There's a place Dana Carvey attempts to visit every time he steps on stage.
It has nothing to do with "Saturday Night Live" and is in a different emotional galaxy than "Wayne's World."
"What I'm doing is always trying to get to that moment in the back of the bus with my high school buddies," Carvey, 56, said last week in a phone interview.
"We'd redundantly repeat different phrases over and over again until we'd giggle ourselves into oblivion. It was never a set-up punch. The inexplicability is always the goal. People can take what they want. There might not be a joke there, but it still can make people laugh."
Carvey, who played to a sold-out Gallo Center for the Arts in 2009, returns to that stage to perform his stand-up act on June 7.
"It's a really nice theater and I had a great time there with a terrific crowd," Carvey said. "I'll be coming there with some new ideas, so it should be interesting."
And it will be fresh.
Yes, there are characters Carvey is happily obligated to reprise, such as his classic Church Lady from "SNL," or Garth from "Wayne's World," but he's always trying to push the boundaries to see what works and what doesn't, and to keep himself and his act motivated and relevant.
All the time, he knows what will kill an audience in a 200-seat club could kill a comedian in a 1,200-seat hall, such as the Gallo.
"The stuff I do now is more universal," Carvey said. "I lean heavily on Obama, and juxtapose him with some other recent presidents. Some of it can be edgier in different settings. I'm working on a bit that claims every group of people has good and bad. There must have been a few adorable Nazis. Maybe not many.
"But if you go to the clubs now and see what they're doing ... whew. They're doing rape jokes and all of it is blown out and wild. I'm not sure what's off-base anymore if rape jokes are working. Wow."
So, rape jokes are out.
But don't be surprised to see Carvey work the edges in other directions.
"Jesus, Hitler and Lincoln those are the three tent poles of absurdist comedy," Carvey said before launching into a riff on Jesus' wine consumption and observing that if he were an alcoholic, rehab would have done no good "because he can turn water into wine."
He knows, of course, that such comedy "might be a little edgy for people."

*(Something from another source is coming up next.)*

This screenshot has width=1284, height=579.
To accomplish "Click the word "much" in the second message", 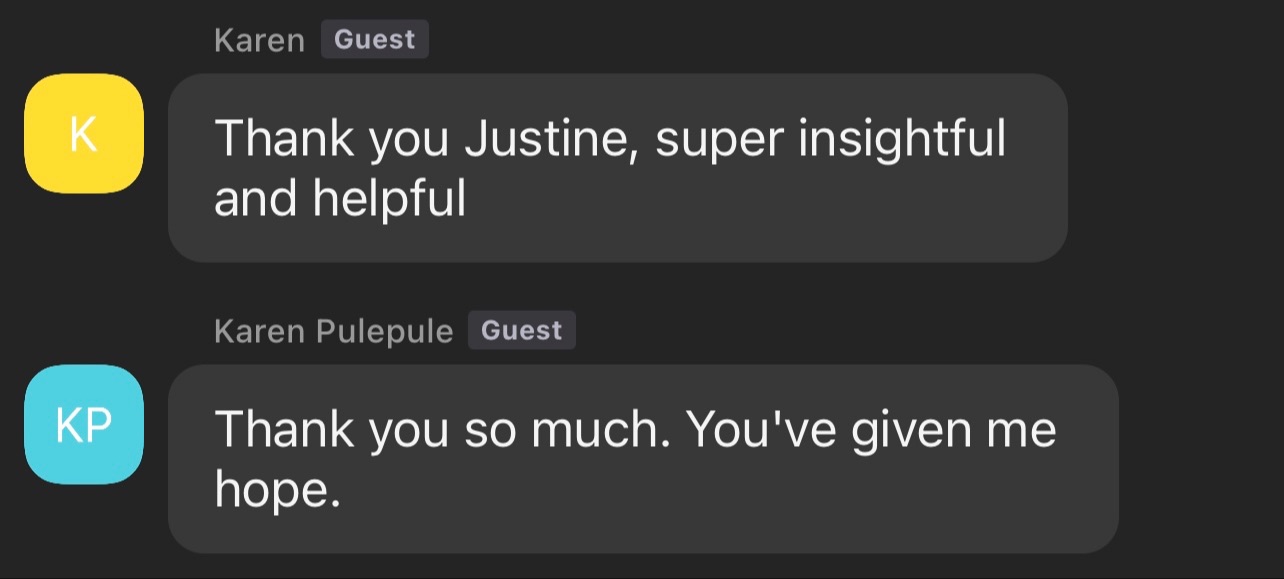I will pos(600,429).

Those are the kinds of calls Carveycan make on stage. In the give-and-take between performer and audience, the traffic cop is the person on stage, and Carvey not only acts as the cop, but also is the guy at the midpoint of the crosswalk when the light flashes "Don't Walk."
"Some comedians keep their act static for multiple decades, which allows them to do a lot of dates," said Carvey, who for the last 20 years has limited his stand-up work to about 30 shows a year.
"If you've ever been to Vegas, you do get a sense some guys are phoning it in. Being present in the moment takes a lot of energy. Not pushing is horrible. You have to invest yourself in the moment, and it's jazzlike.
"If the audience likes something I do, like a reference to Obama, maybe I'll do 10 more minutes of Obama. That takes emotion and brain power. But I bomb most of the time. I usually play to quiet crowds. Comedy doesn't always happen; you have to have an act so that on even your worst night, it's not humiliating."
Yes, self-deprecation is a part of the arsenal of every comedian not named Andrew Dice Clay.
It's also about taking chances and knowing that not every time you go on stage, that seat with your buddies in the back of the bus is not a place you'll reach.
But you can try.
"What my goal is, is to do the greatest night of comedy ever," Carvey said. "I'm not saying I'm going to do it. Part of the reason I can't do a lot of dates is that my nature is to go all out, which is almost pathetic."